§ Problem description
Print each of the entries below word for word, leaving out the pictures.

§ Data to examine
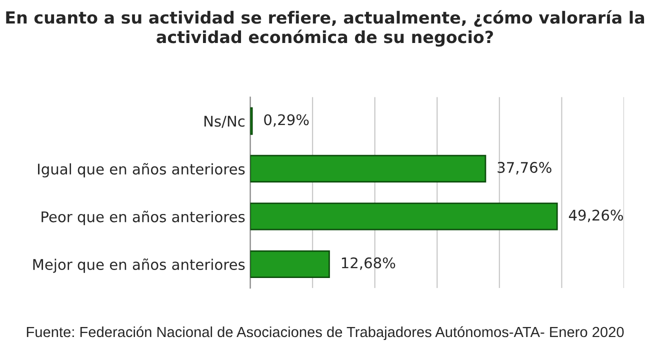 The height and width of the screenshot is (347, 650). What do you see at coordinates (144, 218) in the screenshot?
I see `y-tick-label: Peor que en años anteriores` at bounding box center [144, 218].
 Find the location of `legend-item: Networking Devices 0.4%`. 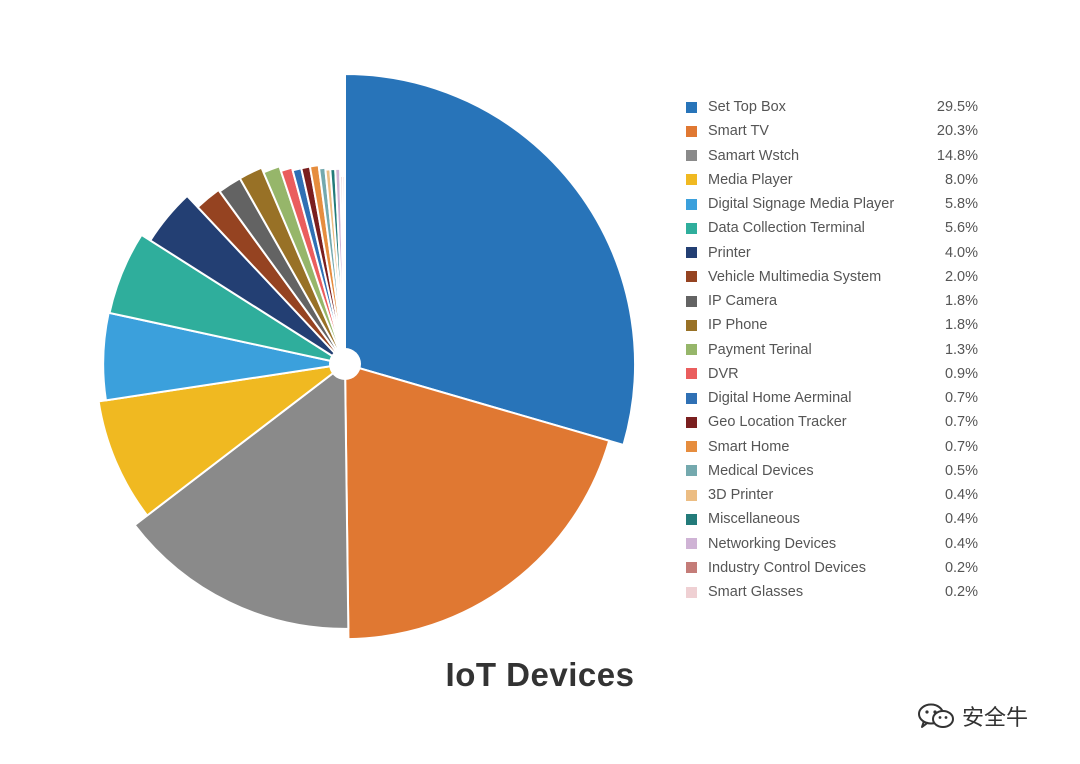

legend-item: Networking Devices 0.4% is located at coordinates (832, 544).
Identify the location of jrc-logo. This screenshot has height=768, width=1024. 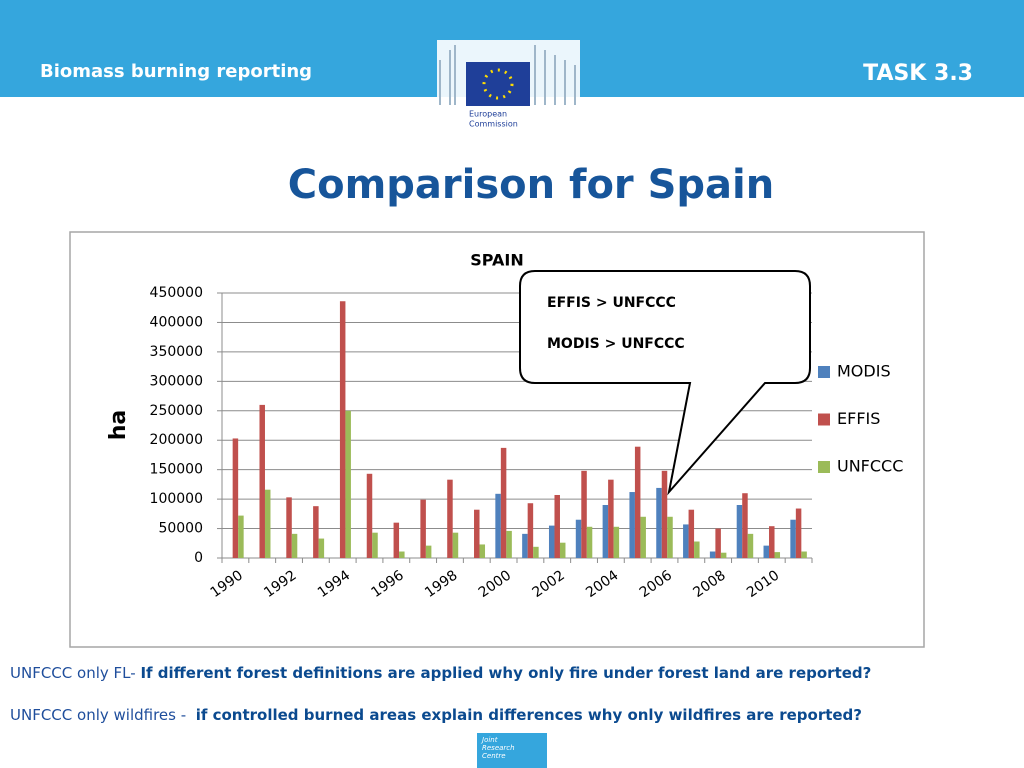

§ Output for this task
 The height and width of the screenshot is (347, 650). What do you see at coordinates (144, 218) in the screenshot?
I see `y-tick-label: Peor que en años anteriores` at bounding box center [144, 218].
 Find the location of `legend-item: Networking Devices 0.4%`. 

legend-item: Networking Devices 0.4% is located at coordinates (832, 544).
Identify the location of jrc-logo. This screenshot has height=768, width=1024. 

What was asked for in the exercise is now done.